■ **Exercise description**:
Once the line with "Produse (40, 191)" is found in the entries below, repeat it and each following line exactly, up to and including the line with "Newsletter (460, 1160)". Add no other lines.
====== Data for processing ======
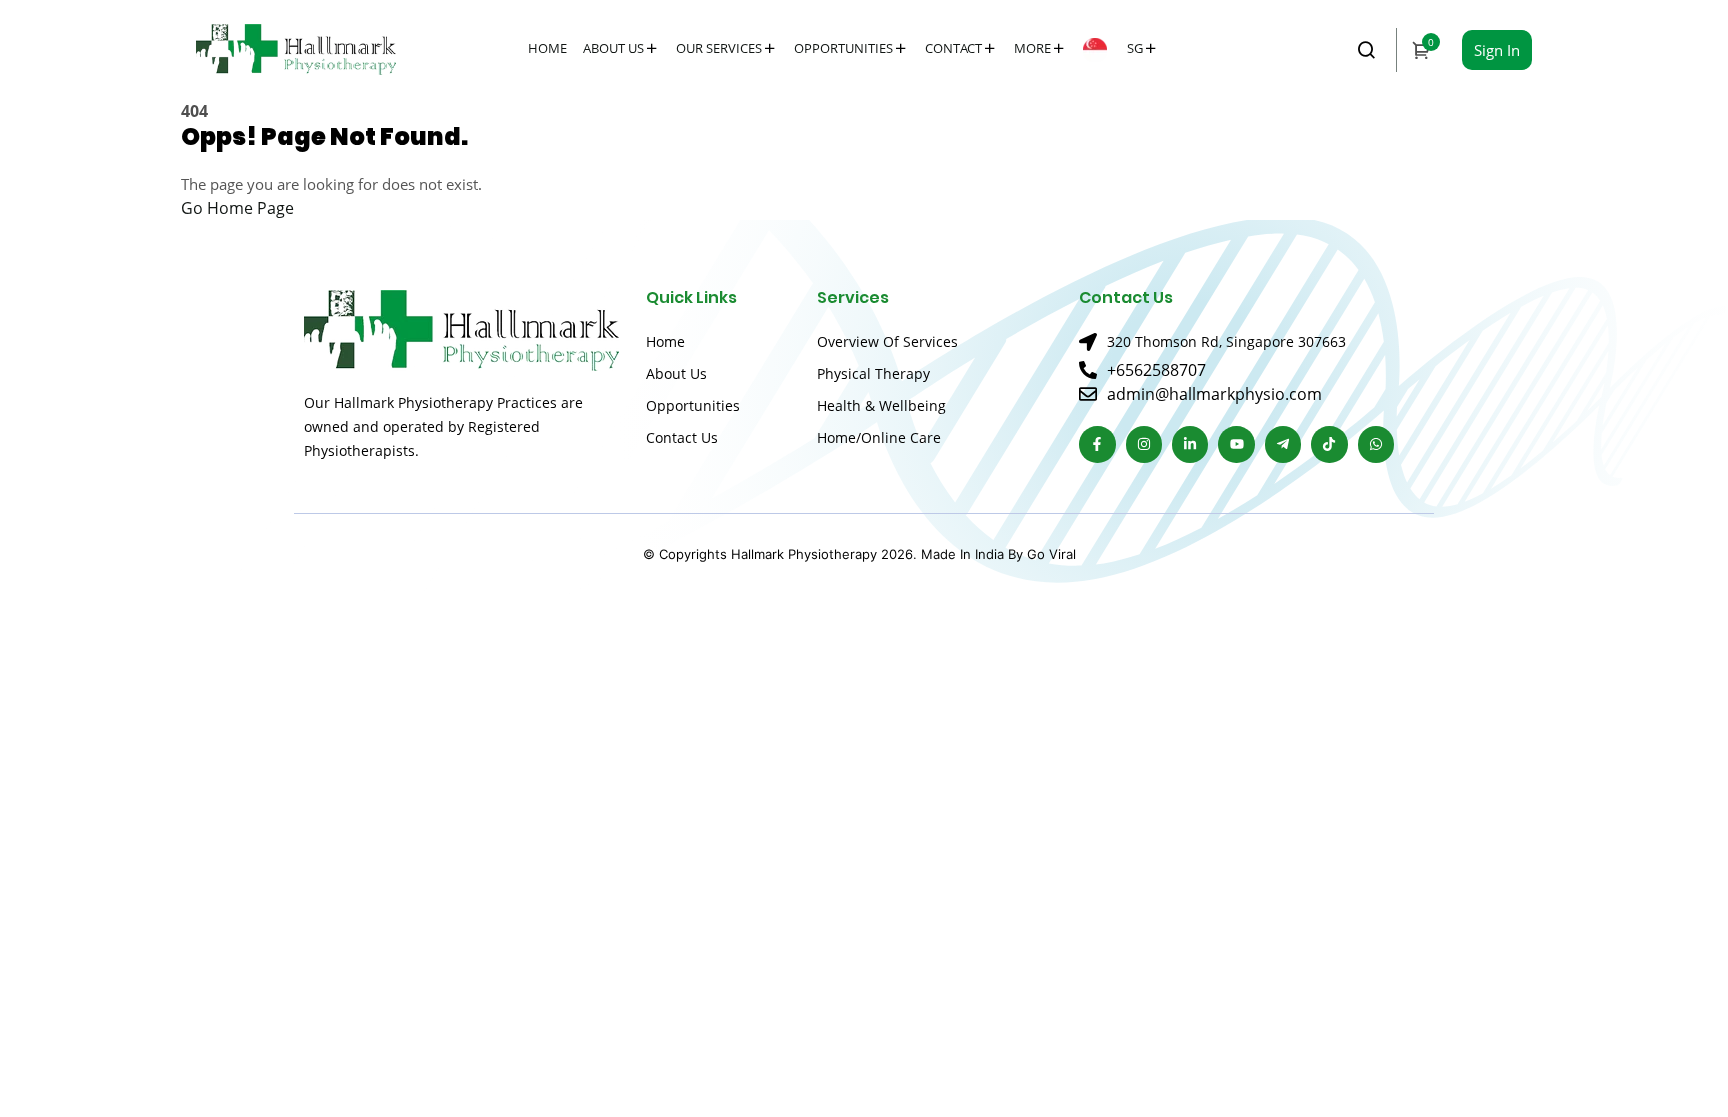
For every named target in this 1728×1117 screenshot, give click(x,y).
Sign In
======
====== Data for processing ======
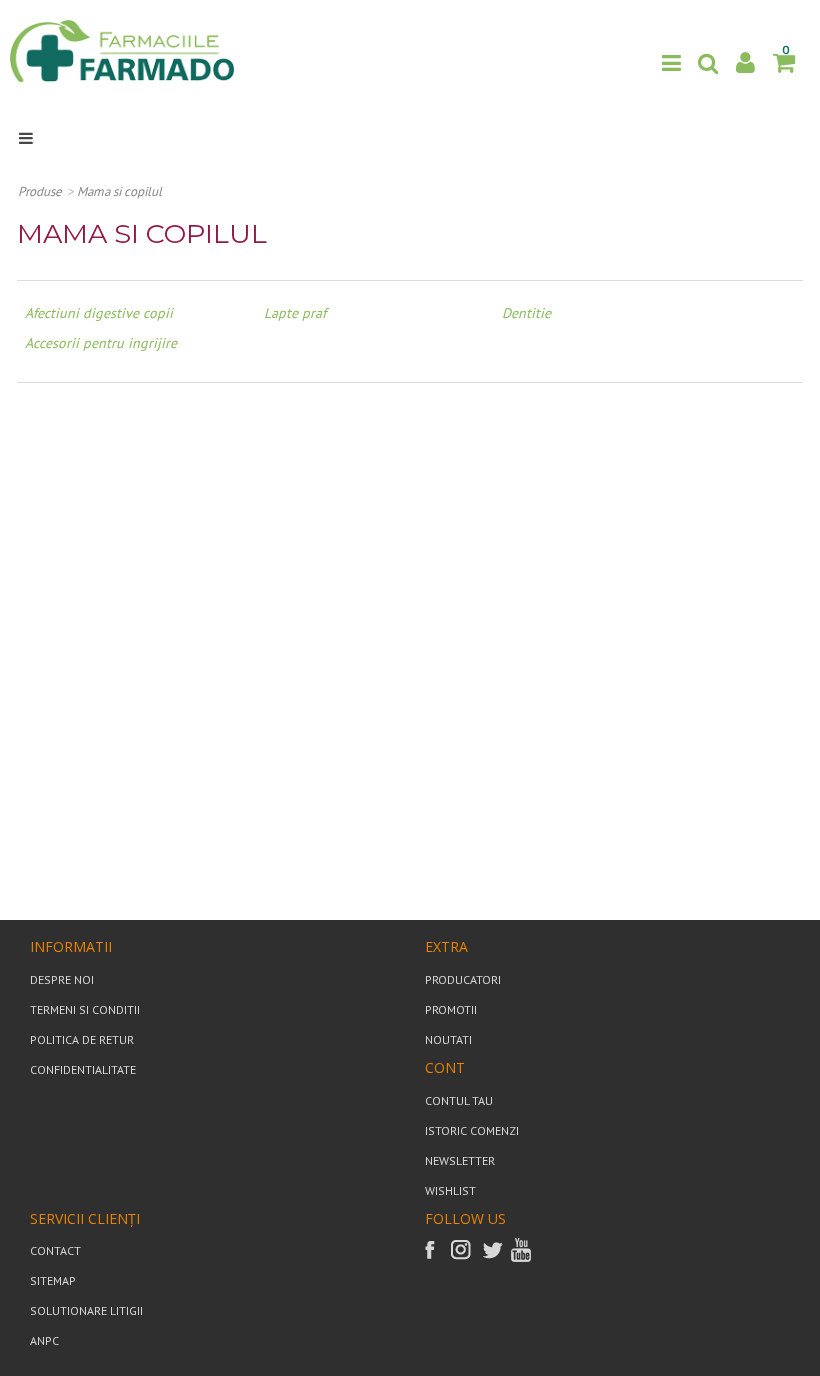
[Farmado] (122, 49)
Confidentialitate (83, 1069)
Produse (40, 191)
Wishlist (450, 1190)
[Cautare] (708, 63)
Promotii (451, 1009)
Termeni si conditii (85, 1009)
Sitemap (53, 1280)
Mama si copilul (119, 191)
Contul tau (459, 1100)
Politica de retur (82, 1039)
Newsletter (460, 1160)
======
■ **Answer space**:
Produse (40, 191)
Wishlist (450, 1190)
[Cautare] (708, 63)
Promotii (451, 1009)
Termeni si conditii (85, 1009)
Sitemap (53, 1280)
Mama si copilul (119, 191)
Contul tau (459, 1100)
Politica de retur (82, 1039)
Newsletter (460, 1160)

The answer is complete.